## Records to process
==========

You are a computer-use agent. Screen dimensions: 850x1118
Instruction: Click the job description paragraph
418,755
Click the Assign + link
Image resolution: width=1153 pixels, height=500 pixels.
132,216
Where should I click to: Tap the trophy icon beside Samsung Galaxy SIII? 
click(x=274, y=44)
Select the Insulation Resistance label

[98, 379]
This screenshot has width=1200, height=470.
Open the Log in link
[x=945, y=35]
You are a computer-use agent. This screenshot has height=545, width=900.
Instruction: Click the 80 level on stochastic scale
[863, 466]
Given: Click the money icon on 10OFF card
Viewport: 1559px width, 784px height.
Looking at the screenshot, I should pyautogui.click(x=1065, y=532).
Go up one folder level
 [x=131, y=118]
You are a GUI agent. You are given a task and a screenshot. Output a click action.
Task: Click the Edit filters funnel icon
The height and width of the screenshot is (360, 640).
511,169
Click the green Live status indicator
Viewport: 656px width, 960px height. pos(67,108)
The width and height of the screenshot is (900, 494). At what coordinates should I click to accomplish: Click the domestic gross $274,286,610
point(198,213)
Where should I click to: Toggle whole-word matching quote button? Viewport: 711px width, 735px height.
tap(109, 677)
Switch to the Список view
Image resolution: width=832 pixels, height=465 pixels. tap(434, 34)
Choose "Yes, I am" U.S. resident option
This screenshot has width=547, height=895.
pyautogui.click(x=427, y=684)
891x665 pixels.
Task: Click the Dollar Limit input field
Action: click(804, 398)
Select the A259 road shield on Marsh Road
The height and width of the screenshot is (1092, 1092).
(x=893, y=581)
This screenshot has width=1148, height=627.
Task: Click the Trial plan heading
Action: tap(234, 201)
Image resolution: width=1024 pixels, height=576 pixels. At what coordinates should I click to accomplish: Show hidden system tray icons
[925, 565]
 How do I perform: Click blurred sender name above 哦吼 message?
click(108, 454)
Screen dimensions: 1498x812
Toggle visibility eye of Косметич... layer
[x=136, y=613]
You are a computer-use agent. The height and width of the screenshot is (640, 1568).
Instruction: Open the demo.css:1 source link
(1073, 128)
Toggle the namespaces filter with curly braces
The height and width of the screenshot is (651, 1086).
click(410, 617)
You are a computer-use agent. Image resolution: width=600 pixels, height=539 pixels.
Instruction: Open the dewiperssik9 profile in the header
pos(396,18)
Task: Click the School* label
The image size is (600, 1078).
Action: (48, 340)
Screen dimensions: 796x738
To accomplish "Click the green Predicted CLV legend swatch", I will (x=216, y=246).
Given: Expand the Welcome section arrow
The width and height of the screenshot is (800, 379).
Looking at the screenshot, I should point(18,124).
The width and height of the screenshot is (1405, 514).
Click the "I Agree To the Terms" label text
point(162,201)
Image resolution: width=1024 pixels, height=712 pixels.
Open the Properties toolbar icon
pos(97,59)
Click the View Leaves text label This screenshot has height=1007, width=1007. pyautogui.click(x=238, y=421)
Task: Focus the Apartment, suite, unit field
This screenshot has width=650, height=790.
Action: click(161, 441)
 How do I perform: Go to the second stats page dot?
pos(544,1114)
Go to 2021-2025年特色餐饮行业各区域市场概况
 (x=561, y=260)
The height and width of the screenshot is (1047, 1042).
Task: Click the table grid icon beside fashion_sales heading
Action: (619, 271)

==========

## What to produce
Transcribe the material above in its entirety. Match it exactly.

## Solution to the exercise
You are a computer-use agent. Screen dimensions: 850x1118
Instruction: Click the job description paragraph
418,755
Click the Assign + link
Image resolution: width=1153 pixels, height=500 pixels.
132,216
Where should I click to: Tap the trophy icon beside Samsung Galaxy SIII? 
click(x=274, y=44)
Select the Insulation Resistance label

[98, 379]
This screenshot has width=1200, height=470.
Open the Log in link
[x=945, y=35]
You are a computer-use agent. This screenshot has height=545, width=900.
Instruction: Click the 80 level on stochastic scale
[863, 466]
Given: Click the money icon on 10OFF card
Viewport: 1559px width, 784px height.
Looking at the screenshot, I should pyautogui.click(x=1065, y=532).
Go up one folder level
 [x=131, y=118]
You are a GUI agent. You are given a task and a screenshot. Output a click action.
Task: Click the Edit filters funnel icon
The height and width of the screenshot is (360, 640).
511,169
Click the green Live status indicator
Viewport: 656px width, 960px height. pos(67,108)
The width and height of the screenshot is (900, 494). At what coordinates should I click to accomplish: Click the domestic gross $274,286,610
point(198,213)
Where should I click to: Toggle whole-word matching quote button? Viewport: 711px width, 735px height.
tap(109, 677)
Switch to the Список view
Image resolution: width=832 pixels, height=465 pixels. tap(434, 34)
Choose "Yes, I am" U.S. resident option
This screenshot has width=547, height=895.
pyautogui.click(x=427, y=684)
891x665 pixels.
Task: Click the Dollar Limit input field
Action: click(804, 398)
Select the A259 road shield on Marsh Road
The height and width of the screenshot is (1092, 1092).
(x=893, y=581)
This screenshot has width=1148, height=627.
Task: Click the Trial plan heading
Action: tap(234, 201)
Image resolution: width=1024 pixels, height=576 pixels. At what coordinates should I click to accomplish: Show hidden system tray icons
[925, 565]
 How do I perform: Click blurred sender name above 哦吼 message?
click(108, 454)
Screen dimensions: 1498x812
Toggle visibility eye of Косметич... layer
[x=136, y=613]
You are a computer-use agent. The height and width of the screenshot is (640, 1568).
Instruction: Open the demo.css:1 source link
(1073, 128)
Toggle the namespaces filter with curly braces
The height and width of the screenshot is (651, 1086).
click(410, 617)
You are a computer-use agent. Image resolution: width=600 pixels, height=539 pixels.
Instruction: Open the dewiperssik9 profile in the header
pos(396,18)
Task: Click the School* label
The image size is (600, 1078).
Action: (48, 340)
Screen dimensions: 796x738
To accomplish "Click the green Predicted CLV legend swatch", I will (x=216, y=246).
Given: Expand the Welcome section arrow
The width and height of the screenshot is (800, 379).
Looking at the screenshot, I should point(18,124).
The width and height of the screenshot is (1405, 514).
Click the "I Agree To the Terms" label text
point(162,201)
Image resolution: width=1024 pixels, height=712 pixels.
Open the Properties toolbar icon
pos(97,59)
Click the View Leaves text label This screenshot has height=1007, width=1007. pyautogui.click(x=238, y=421)
Task: Focus the Apartment, suite, unit field
This screenshot has width=650, height=790.
Action: click(161, 441)
 How do I perform: Go to the second stats page dot?
pos(544,1114)
Go to 2021-2025年特色餐饮行业各区域市场概况
 (x=561, y=260)
The height and width of the screenshot is (1047, 1042).
Task: Click the table grid icon beside fashion_sales heading
Action: (619, 271)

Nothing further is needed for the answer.